Museu Júlio de Castilhos
Na década de 1950, assume Dante de Laytano, voltando o museu a ser palco de intensos debates intelectuais e participando da formação de outras instituições do gênero. Também passou a treinar profissionais que não contavam com formação específica, integrados a pesquisadores que compunham uma campanha nacional a favor da elaboração de uma identidade científica para os estudos folclóricos, cuja representação no estado foi abrigada no museu. Conforme Nedel (2006), em 1953 o museu comemorou seu cinquentenário com um acervo bem mais numeroso do que as dez mil peças abrigadas pela instituição atualmente. Para a autora, era até mesmo difícil identificar que tipo de museu era aquele, pois “Com parcas adaptações funcionais, o ambiente antes doméstico do sobrado em que vivera o patriarca do partido republicano rio-grandense exibia tudo o que guardava, e guardava o quanto recebia.” (NEDEL, 2006, p. 12). A fisionomia atual do museu é bastante distinta, uma vez que o prédio anexo foi adquirido em 1980 e reformado em 1996 (NEDEL, 2006), com reserva técnica climatizada, sala de restauração, auditório e planejado sistema de iluminação.

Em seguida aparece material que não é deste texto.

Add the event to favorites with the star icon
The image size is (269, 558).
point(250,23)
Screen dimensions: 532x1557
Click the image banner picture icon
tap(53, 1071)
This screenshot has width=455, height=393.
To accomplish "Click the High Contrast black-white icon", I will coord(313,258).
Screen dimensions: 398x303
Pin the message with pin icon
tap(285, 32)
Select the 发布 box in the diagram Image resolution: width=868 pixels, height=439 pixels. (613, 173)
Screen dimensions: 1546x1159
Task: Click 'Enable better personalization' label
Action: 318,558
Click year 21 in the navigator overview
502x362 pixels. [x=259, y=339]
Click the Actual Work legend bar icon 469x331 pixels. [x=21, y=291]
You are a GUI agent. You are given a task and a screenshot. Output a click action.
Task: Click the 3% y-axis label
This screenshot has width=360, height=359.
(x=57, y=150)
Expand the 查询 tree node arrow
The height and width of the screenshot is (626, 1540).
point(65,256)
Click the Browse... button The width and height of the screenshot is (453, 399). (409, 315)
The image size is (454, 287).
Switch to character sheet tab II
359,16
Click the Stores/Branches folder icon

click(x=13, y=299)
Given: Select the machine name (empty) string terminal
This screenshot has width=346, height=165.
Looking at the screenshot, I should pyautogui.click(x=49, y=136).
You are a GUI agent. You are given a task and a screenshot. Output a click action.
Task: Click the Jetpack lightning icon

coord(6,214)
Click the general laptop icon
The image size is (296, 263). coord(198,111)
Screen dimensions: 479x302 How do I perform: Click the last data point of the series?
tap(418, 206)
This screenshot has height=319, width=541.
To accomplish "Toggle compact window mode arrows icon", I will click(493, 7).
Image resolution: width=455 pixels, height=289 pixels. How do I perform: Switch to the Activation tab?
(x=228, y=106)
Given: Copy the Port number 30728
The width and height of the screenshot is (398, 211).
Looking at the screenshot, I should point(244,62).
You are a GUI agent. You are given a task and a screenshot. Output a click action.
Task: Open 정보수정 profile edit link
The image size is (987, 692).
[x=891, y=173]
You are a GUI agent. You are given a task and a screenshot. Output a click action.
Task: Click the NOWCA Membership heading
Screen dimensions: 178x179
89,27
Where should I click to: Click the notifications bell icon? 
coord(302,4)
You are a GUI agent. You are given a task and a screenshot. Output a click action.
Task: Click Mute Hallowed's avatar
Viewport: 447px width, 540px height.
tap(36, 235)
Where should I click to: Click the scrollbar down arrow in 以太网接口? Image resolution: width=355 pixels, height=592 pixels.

O MJC, como percebemos, passou por diversas mudanças ao longo do tempo, fortalecendo seu caráter “mutante”. Entretanto, percebemos que, independente da caracterização do museu (ora focado mais em um tipo de acervo, depois em outro), ele sempre funciona como um espaço de conflito, pois é utilizado no embate político e ideológico, reforçando as tensões entre o estado e a nação. Se o patrimônio é um campo de disputa, não poderia o museu, responsável por esses bens, não o ser.

REFERÊNCIAS

NEDEL, Letícia Borges. Breviário de um Museu Mutante. Horizontes Antropológicos, Porto Alegre, v. 11, n. 23, p. 87-112, jan./jun. 2005.


NEDEL, Letícia Borges. Da Coleção Impossível ao Espólio Indesejado: memórias ocultas do Museu Julio de Castilhos. Estudos Históricos, Rio de Janeiro, n. 38, p. 11-31, jul./dez. 2006.